The sd of N trials is (N*0.49*0.51)^(1/2) ie 0.5*N^(1/2). The difference in averages of the 2 coins is 0.02*N. If you recognize that you need to have near the maximum arrived at some substantial type of conviction that you have a heads+ coins in general this implies the chance to miss a good coin needs to be comparable with the chance to accept a bad coin and that much less than 5-10% anyway. But since you start with 9 times more bad coins you are looking at some kind of 2sd by 3sd fluctuation (+3sd for the bad coins and -2sd for the good ones) or maybe 1.7 to 2.6 (say a 5% good coins miss and 0.5% *9 bad coins gained level hence why i go to a bit over 2sd/3sd type thing say with more confidence) (the cdf and 1-cdf of these need to be like 9 to 1 in ratio). So typically you are looking at a situation that the difference of the 2 averages is enough to leave room for something like 4-5sd. Why 4-5 again? well because you need to be losing say less than 5% of the good coins so near 1.5-2sd level and the bad ones that go up there need to also be 9 times smaller (since they are 9 times more numerous at start) so like 2.5-3sd type thing. This is why it feels like 4-5 sd type thing difference will do it (unlucky good ones plus lucky bad ones). (see next why you need less than 5% but not much over 1% error by estimating how much profit each 1% close to 100%clean coins gives you).

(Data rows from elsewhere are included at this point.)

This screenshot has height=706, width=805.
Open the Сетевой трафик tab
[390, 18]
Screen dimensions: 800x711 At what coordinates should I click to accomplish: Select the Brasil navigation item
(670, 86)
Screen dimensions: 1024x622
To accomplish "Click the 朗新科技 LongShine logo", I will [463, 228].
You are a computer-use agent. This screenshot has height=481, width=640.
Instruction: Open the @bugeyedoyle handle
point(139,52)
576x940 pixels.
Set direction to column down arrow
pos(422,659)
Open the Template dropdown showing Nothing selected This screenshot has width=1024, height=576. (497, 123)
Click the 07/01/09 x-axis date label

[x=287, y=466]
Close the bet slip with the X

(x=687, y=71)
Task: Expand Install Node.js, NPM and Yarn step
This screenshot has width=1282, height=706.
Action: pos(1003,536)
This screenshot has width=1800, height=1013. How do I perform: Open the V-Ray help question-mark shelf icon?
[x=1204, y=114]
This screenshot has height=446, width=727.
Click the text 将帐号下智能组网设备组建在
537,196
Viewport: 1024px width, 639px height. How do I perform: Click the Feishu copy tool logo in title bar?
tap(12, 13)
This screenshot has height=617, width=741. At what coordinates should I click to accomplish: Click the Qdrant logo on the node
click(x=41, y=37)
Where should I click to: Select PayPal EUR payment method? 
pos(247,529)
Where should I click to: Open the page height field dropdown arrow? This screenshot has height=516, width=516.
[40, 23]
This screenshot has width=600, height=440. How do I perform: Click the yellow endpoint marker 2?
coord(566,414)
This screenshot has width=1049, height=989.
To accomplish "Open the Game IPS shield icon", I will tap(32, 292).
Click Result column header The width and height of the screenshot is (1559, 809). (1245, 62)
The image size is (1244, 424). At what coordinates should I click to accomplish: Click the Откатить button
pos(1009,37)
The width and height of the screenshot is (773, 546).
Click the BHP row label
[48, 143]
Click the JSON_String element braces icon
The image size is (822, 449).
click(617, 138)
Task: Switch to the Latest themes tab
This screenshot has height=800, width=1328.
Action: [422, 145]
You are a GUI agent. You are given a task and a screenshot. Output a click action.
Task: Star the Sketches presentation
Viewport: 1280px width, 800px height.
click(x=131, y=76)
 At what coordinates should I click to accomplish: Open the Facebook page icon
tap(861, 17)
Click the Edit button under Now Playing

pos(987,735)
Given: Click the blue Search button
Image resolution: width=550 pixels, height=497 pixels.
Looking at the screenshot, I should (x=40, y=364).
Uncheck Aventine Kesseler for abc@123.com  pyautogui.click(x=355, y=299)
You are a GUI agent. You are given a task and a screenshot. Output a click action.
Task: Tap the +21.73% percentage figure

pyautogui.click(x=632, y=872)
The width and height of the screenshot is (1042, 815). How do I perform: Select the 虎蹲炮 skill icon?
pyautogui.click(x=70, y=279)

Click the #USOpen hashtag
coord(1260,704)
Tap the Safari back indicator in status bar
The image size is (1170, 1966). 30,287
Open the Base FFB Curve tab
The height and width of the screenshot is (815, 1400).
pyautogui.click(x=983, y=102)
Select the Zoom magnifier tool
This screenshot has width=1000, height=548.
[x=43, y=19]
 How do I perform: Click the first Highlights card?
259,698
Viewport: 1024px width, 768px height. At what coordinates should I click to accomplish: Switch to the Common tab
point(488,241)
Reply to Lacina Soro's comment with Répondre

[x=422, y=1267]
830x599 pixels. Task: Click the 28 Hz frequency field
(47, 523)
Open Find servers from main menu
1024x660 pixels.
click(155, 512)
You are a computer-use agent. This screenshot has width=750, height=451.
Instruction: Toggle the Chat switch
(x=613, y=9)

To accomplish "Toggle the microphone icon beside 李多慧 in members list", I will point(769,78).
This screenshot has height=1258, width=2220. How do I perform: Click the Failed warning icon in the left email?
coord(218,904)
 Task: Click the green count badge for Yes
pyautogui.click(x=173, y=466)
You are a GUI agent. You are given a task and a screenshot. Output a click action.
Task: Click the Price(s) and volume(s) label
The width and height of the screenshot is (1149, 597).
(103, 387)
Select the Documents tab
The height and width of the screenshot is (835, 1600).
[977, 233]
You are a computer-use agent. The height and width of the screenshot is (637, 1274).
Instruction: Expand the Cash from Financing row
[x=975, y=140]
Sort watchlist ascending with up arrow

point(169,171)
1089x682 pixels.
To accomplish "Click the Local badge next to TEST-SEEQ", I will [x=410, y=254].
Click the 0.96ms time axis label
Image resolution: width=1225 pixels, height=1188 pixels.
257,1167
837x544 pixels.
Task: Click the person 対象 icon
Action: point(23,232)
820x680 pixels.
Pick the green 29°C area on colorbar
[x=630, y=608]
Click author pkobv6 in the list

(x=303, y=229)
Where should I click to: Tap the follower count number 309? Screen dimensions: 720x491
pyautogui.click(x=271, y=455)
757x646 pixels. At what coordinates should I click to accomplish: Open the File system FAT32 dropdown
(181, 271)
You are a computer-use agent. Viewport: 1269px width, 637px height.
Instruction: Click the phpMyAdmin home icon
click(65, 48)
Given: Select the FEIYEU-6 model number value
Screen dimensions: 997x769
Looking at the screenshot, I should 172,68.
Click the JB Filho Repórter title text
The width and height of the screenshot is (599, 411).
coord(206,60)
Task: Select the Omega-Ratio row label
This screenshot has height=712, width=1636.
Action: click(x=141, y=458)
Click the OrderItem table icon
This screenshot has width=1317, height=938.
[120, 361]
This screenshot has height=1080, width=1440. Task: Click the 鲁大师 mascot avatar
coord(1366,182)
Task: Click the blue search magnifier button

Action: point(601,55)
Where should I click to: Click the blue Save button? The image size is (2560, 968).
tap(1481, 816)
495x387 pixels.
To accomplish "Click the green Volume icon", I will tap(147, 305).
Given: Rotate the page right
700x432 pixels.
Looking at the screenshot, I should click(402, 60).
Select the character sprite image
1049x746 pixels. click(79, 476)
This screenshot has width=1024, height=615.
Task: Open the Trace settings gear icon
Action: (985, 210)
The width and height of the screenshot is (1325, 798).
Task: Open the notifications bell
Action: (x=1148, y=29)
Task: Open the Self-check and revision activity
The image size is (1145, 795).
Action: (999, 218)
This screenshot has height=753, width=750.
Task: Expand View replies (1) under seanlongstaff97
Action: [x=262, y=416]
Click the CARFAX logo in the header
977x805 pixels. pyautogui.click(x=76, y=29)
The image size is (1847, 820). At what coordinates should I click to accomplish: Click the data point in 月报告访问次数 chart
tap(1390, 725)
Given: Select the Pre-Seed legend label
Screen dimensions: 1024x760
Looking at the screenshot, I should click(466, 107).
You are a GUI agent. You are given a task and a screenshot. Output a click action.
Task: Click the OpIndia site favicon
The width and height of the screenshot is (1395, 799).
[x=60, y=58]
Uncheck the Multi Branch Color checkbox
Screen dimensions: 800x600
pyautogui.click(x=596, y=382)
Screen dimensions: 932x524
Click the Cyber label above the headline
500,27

So if you set 5sd=0.02*N (the difference in EV equal to 5 sd) you obtain;

5^2*N*0.49*0.51=0.02^2*N^2 or N~15600.

It seems you dont really need to go far above 5sd difference because the gain in profit from say 1% of more positive coins gained is only order 0.01*0.1*10^6*0.02~20. Now the cost of testing is about 0.02*0.8*1000=16 per 1 k runs. So its not worth it to go even up 1-2k over the level you are like ~99% good coins. And that seems to be the ~2.3sd+3.1sd difference level ~18000. So you know the max is less than 18k for sure anyway.


So i guess without any detailed math its about 15600 say with some threshold at typically ~0.51*N-2*sd.